Restate the entries below word for word, leaving nothing out.

(Collected data entries)
^^^^

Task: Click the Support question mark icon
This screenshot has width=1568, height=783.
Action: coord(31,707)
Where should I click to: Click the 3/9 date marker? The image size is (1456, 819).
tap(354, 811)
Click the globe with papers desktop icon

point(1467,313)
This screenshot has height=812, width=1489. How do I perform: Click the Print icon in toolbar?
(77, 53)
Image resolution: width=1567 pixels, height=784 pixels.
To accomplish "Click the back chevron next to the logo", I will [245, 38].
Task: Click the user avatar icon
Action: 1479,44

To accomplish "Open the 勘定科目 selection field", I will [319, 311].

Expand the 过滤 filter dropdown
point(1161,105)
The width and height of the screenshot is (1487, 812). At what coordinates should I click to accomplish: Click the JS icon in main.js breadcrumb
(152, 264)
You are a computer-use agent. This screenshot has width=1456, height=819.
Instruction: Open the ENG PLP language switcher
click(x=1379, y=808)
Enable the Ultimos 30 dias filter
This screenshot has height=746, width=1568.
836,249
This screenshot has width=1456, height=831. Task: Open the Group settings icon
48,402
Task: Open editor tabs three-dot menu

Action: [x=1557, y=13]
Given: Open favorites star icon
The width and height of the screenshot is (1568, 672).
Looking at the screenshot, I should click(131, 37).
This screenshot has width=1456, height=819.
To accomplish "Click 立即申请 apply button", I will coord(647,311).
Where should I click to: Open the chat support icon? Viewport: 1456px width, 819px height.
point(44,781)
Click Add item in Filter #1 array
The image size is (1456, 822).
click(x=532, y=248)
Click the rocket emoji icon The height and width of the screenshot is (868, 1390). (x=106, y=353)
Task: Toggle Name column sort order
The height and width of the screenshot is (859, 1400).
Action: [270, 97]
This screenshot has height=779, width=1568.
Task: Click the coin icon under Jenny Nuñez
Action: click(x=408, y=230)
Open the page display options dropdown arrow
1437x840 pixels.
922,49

^^^^

→ **Completed task**
Task: Click the Support question mark icon
This screenshot has width=1568, height=783.
Action: coord(31,707)
Where should I click to: Click the 3/9 date marker? The image size is (1456, 819).
tap(354, 811)
Click the globe with papers desktop icon

point(1467,313)
This screenshot has height=812, width=1489. How do I perform: Click the Print icon in toolbar?
(77, 53)
Image resolution: width=1567 pixels, height=784 pixels.
To accomplish "Click the back chevron next to the logo", I will [245, 38].
Task: Click the user avatar icon
Action: 1479,44

To accomplish "Open the 勘定科目 selection field", I will [319, 311].

Expand the 过滤 filter dropdown
point(1161,105)
The width and height of the screenshot is (1487, 812). At what coordinates should I click to accomplish: Click the JS icon in main.js breadcrumb
(152, 264)
You are a computer-use agent. This screenshot has width=1456, height=819.
Instruction: Open the ENG PLP language switcher
click(x=1379, y=808)
Enable the Ultimos 30 dias filter
This screenshot has height=746, width=1568.
836,249
This screenshot has width=1456, height=831. Task: Open the Group settings icon
48,402
Task: Open editor tabs three-dot menu

Action: [x=1557, y=13]
Given: Open favorites star icon
The width and height of the screenshot is (1568, 672).
Looking at the screenshot, I should click(131, 37).
This screenshot has width=1456, height=819.
To accomplish "Click 立即申请 apply button", I will coord(647,311).
Where should I click to: Open the chat support icon? Viewport: 1456px width, 819px height.
point(44,781)
Click Add item in Filter #1 array
The image size is (1456, 822).
click(x=532, y=248)
Click the rocket emoji icon The height and width of the screenshot is (868, 1390). (x=106, y=353)
Task: Toggle Name column sort order
The height and width of the screenshot is (859, 1400).
Action: [270, 97]
This screenshot has height=779, width=1568.
Task: Click the coin icon under Jenny Nuñez
Action: click(x=408, y=230)
Open the page display options dropdown arrow
1437x840 pixels.
922,49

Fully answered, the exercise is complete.